Leymah Gbowee a reçu le prix Nobel de la paix en 2011.

 

Mon avis :

 Leymah Gbowee est une femme exceptionnelle qui s’est battue pour les femmes de son pays et les femmes du monde entier, ces femmes en souffrance qui subissent la guerre au plus profond de leur être. Elle  se bat pour la paix a fondé et gère plusieurs associations de femmes

« Construire la paix ne signifie pas pour moi mettre fin aux combats en se dressant entre deux factions opposées mais soigner les blessures des victimes, leur rendre leur force, les faire redevenir ceux qu’ils ont été. C’est aider les bourreaux à redécouvrir leur humanité afin qu’ils soient à nouveau utiles à leur communauté. Construire la paix, c’est enseigner qu’on peut résoudre les conflits sans prendre les armes.
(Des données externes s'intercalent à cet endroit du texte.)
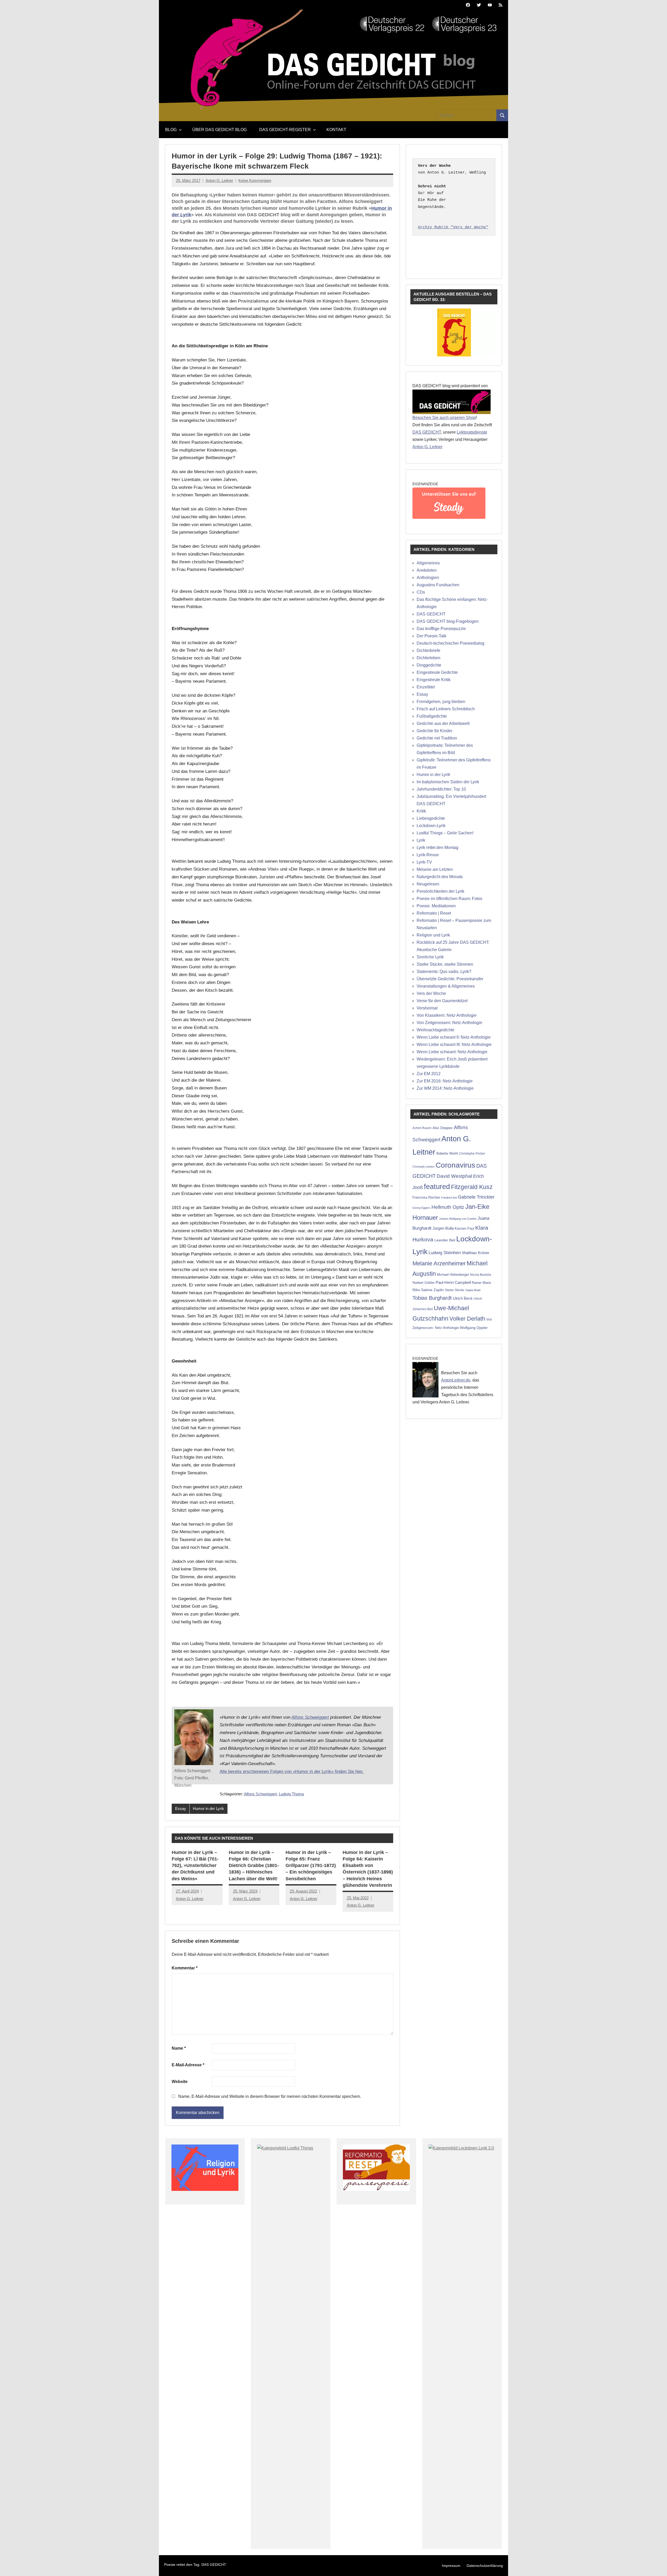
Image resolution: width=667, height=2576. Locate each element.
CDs (421, 592)
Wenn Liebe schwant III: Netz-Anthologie (454, 1044)
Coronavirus (455, 1165)
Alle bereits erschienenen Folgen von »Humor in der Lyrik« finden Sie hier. (292, 1771)
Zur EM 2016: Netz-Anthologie (445, 1081)
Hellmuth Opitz (447, 1207)
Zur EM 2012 (429, 1073)
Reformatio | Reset (434, 913)
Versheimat (427, 1008)
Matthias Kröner (475, 1252)
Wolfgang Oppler (474, 1328)
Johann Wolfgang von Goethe (458, 1218)
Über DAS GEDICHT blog (219, 129)
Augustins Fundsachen (438, 585)
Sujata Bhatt (472, 1290)
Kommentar (184, 1968)
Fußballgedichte (432, 716)
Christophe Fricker (472, 1153)
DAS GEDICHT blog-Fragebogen (448, 621)
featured (437, 1187)
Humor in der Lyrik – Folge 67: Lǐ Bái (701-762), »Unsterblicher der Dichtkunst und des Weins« (195, 1865)
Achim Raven (421, 1128)
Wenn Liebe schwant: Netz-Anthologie (452, 1052)
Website (180, 2081)
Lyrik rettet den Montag (437, 847)
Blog (171, 129)
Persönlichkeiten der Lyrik (440, 891)
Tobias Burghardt (432, 1298)
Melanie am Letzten (435, 869)
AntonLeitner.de (455, 1380)
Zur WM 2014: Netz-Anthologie (445, 1088)
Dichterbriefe (428, 650)
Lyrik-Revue (428, 855)
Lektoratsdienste (472, 432)
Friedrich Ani (449, 1197)
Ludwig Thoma (291, 1794)
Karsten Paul (464, 1228)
C’est reconstruire les sociétés où on a utilisé des armes et les rendre meilleures. » (p. 129)

Les témoignages de ces femmes africaines sont durs, reflétant l’horreur quotidienne vécue par ces femmes victimes de viol, de violence, en raison de la guerre, mais aussi au sein de leur couple quelquefois. Pour Leymah Gbowee, aider ces femmes, les rassembler pour ne plus être seule fût une évidence,  et le bienfait répandu n’a pas de prix à ses yeux ni au nôtre. Ce choix lui a demandé des sacrifices, dont le plus coûteux fût celui de ses enfants qu’elle a dû laisser sur le carreau pour courir aux quatre coins du pays du continent puis du monde pour faire valoir le droit des femmes africaines.

 « Pourtant, si je devais tout recommencer, je ne suis pas certaine que je changerais quoi que ce soit. Je sais que mes enfants m’en veulent. (…) Si je me demande : « Aurais-je pu faire autrement ? » Ma réponse est : « Non. » Je ne vois toujours pas quel choix s’offrait à moi. » (p. 310)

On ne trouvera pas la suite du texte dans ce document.